William Hickey credited as playing...
Dr. Finkelstein
- Dr. Finkelstein: Sally! You came back.
- Sally: I had to.
- Dr. Finkelstein: For this.
- [holds Sally's detached arm; she causes it to wave at herself]
- Sally: [smiles] Yes.
- Dr. Finkelstein: Shall we, then?
- Sally: Lunch!
- Dr. Finkelstein: Mm, what's this?
- [sniffs]
- Dr. Finkelstein: Wormswort! Mmm...
- [prepares to take a bite but then sniffs suspiciously]
- Dr. Finkelstein: ...And frog's breath?
- Sally: [innocently] What's wrong? I thought you *liked* frog's breath.

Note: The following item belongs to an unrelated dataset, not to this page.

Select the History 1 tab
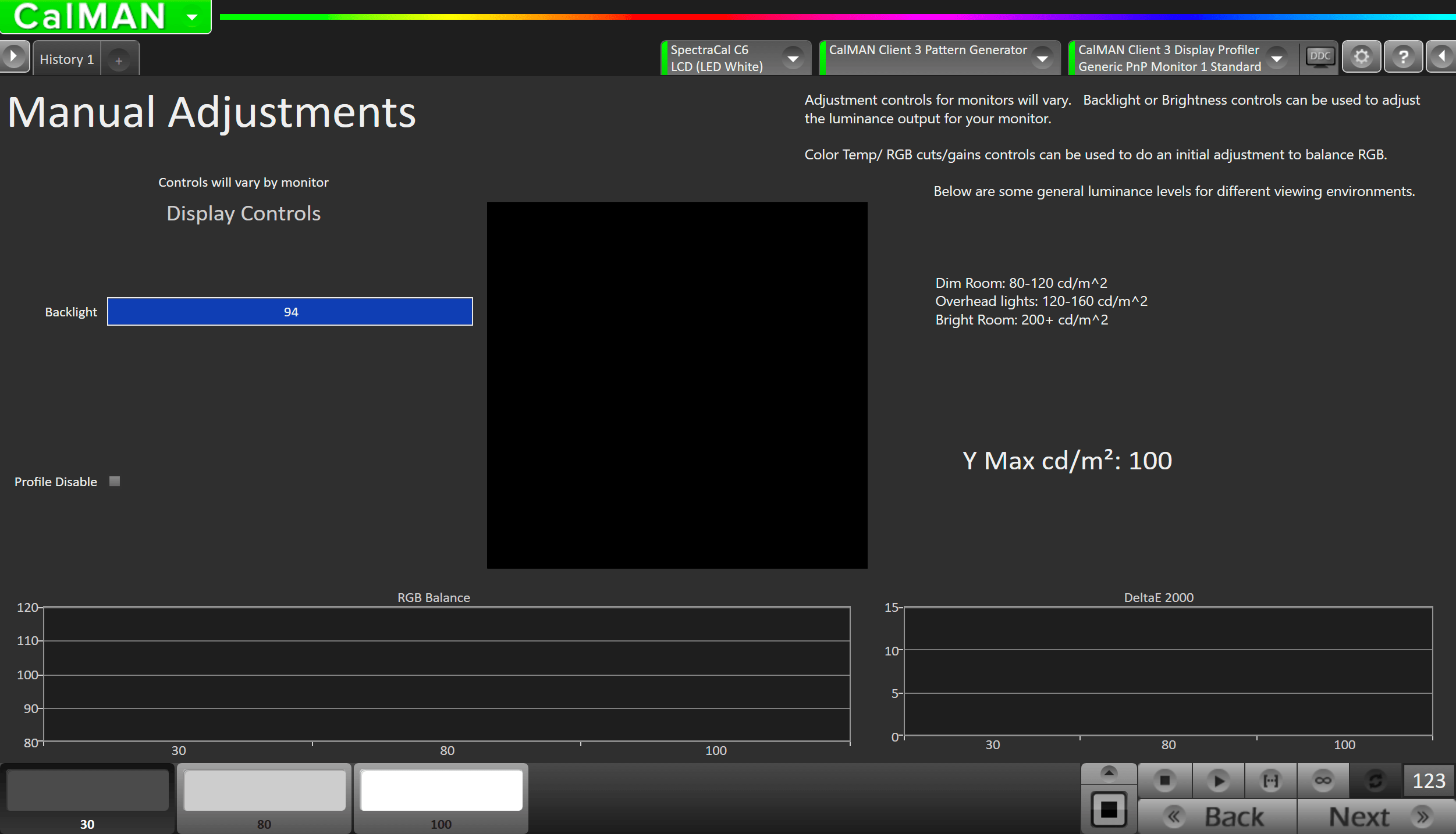 67,59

- Dr. Finkelstein: Nothing's more suspicious than frog's breath! Until *you* taste it, I won't swallow a spoonful!
- Sally: I'm not hungry.
- [shrugs and in doing so pretends to accidentally knock over the spoon he holds up]
- Sally: Oops!
- Dr. Finkelstein: [as she shoves the spoon aside on the floor and, still bent over, removes a slotted spoon from her sock] You want me to starve! An old man like me who hardly has strength as it is! Me! To whom you owe your very *life*!

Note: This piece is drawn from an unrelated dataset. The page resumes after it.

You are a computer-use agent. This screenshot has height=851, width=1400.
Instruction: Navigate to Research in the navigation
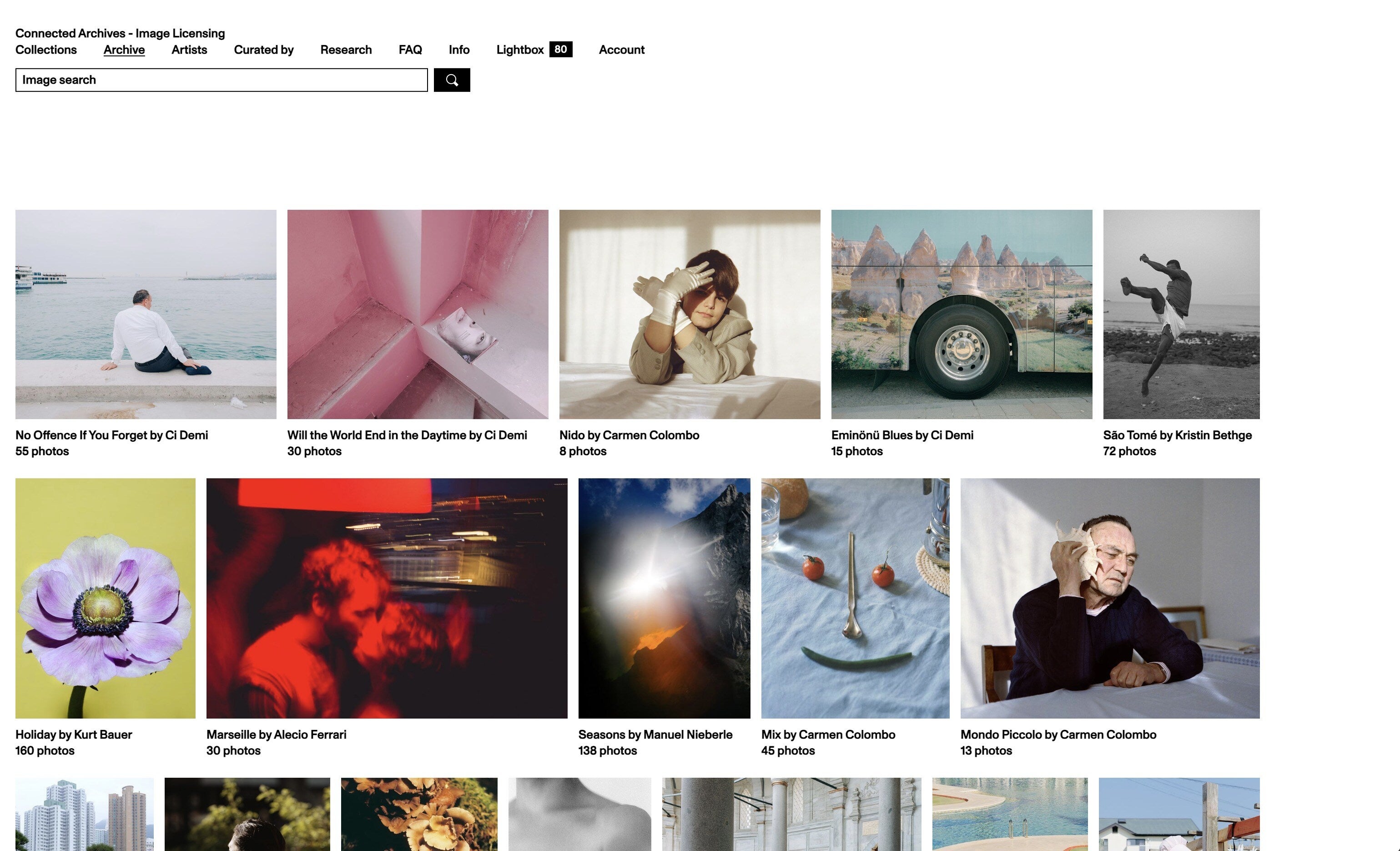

- Sally: Oh, don't be silly!
- [Dips the sifting spoon in the soup and pretends to taste it]
- Sally: Mmmm! See? Scrumptious.
- [to his new creation, as he inserts part of his own brain]
- Dr. Finkelstein: What a joy to think of all *we'll* have in common. *We'll* have conversations *worth* having.
- Dr. Finkelstein: That's twice this month you've slipped deadly nightshade into my tea and run off.
- Sally: Three times!
- Dr. Finkelstein: You may come out now if you promise to behave. Sally? Sally?
- [sees a window opened]
- Dr. Finkelstein: [annoyed] Ohhh! Gone again!